Of course, it wouldn’t be a Kiss album without some filler tracks. The shortcoming of virtually all Kiss albums is that beside a few killer tracks, there’s always padding which feels like it. The killer to filler ratio on Creatures Of The Night is pretty good, but tracks like the mandatory ballad I Still Love You or the somewhat throwaway Killer certainly don’t belong in the same league as the tracks mentioned above.
But, all things considered, Creatures Of The Night is a far more balanced album than some of the canonized classics. Most of the fillers feel a bit less throwaway than on some other albums, and whilst a track like Keep Me Comin’ isn’t one of the tracks you’ll be coming back for, you won’t mind listening to it as a stop-gap between the highlights.
Never one to shy away from a chance to earn a dime, there are of course all kinds of deluxe versions of this 40th anniversary re-release of Creatures Of The Night, including one with 5 CD’s and a Blu-Ray disc. Luckily, Kiss have also decided to cater to us more casual fans and offer the album itself without any bells and whistles on both CD and vinyl. Personally, I don’t need the outtakes, live recordings and all other extras; just the album itself suffices. But, of course, I do understand that collectors are interested in just that: all the extra stuff, all the unheard stuff.
This basic edition is really just that: basic. The booklet of the CD contains only the lyrics and credits; not even the liner notes from previous re-releases are included. In fact, I can’t even find the line-up of the band mentioned in the booklet. But that’s okay. If I’d wanted something extra, I’d have shelled out for one of the many expanded editions of this anniversary re-release.

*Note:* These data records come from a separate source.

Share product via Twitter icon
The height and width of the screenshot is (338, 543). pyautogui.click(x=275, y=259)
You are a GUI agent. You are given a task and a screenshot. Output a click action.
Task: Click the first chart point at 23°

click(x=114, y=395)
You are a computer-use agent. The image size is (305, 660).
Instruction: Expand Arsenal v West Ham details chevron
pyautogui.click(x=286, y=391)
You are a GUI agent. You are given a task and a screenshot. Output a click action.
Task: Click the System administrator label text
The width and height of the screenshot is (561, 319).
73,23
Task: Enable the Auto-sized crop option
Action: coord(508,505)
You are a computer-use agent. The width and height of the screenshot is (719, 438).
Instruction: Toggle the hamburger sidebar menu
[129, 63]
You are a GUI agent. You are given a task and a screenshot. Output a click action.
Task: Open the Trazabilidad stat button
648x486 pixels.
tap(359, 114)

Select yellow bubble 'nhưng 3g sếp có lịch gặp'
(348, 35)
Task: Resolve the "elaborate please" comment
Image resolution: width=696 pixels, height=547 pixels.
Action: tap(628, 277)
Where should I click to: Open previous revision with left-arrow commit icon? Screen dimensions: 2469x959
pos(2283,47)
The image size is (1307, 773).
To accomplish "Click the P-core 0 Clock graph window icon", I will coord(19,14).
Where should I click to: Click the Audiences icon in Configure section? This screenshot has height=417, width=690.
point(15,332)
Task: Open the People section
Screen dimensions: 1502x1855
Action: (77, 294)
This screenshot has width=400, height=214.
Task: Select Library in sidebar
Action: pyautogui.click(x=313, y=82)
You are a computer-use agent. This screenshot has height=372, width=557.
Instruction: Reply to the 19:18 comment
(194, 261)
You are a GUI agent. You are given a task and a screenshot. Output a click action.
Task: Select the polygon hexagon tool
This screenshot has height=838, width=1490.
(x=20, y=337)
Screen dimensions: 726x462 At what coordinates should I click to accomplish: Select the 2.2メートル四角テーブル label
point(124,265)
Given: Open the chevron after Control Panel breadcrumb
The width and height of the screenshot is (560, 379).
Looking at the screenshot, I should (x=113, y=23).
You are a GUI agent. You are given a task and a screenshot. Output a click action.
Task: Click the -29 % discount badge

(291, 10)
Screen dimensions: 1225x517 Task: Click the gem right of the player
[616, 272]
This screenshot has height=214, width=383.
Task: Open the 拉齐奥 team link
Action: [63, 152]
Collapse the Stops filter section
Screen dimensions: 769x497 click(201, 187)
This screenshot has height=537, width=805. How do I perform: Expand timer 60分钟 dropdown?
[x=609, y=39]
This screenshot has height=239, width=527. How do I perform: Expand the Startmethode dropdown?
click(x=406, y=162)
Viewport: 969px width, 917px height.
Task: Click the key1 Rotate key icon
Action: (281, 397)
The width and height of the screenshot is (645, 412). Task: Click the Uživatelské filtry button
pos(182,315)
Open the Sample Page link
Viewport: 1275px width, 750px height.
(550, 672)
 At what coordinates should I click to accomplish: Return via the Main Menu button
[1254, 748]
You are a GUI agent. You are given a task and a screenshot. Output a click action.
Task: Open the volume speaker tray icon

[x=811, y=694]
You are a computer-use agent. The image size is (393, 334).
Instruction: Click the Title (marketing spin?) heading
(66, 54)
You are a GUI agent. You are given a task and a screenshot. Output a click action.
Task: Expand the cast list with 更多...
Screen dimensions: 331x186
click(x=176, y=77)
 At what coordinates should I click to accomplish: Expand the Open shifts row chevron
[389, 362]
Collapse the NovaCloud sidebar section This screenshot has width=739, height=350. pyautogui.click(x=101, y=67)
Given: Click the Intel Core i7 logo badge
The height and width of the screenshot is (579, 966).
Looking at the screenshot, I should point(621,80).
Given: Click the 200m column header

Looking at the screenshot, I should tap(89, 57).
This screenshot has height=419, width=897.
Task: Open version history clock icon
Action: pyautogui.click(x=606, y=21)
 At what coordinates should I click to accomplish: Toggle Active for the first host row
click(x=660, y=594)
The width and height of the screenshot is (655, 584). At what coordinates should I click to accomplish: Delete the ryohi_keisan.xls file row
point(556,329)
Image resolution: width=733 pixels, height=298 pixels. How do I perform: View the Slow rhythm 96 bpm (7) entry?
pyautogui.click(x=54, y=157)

In retrospect, Creatures Of The Night is a stop-gap album between two eras of Kiss. The original line-up was no more, and even Ace Frehley would soon leave – he is credited on the album and featured on the cover, but apparently plays barely a note on the album. And for the next album, Kiss would shed their skin quite literally, and appear without masks for the first time. The drought in the commercial department would also come to an end, as the unmasked Kiss managed to reconnect with rock crowds and once again be able to shift enough albums to warrant more significant chart success.
In that context, Creatures Of The Night is the innocent victim of circumstances. It’s a thoroughly solid album, perhaps even one of the more solid albums in Kiss’ discography, all albums considered, but likely many dismissed it upon release after the disappointment of the previous few albums. It probably never stood a fighting chance. Luckily, Kiss have never been ones to pretend like an album of their never existed, and as such Creatures Of The Night has been available quite easily since then, and seems to have a fair share of proponents among Kiss fans.
If you’ve somehow missed out on this album – or dismissed it up until now – well then, this 40th anniversary edition is a good time to give it a chance. I don’t think you’ll regret it.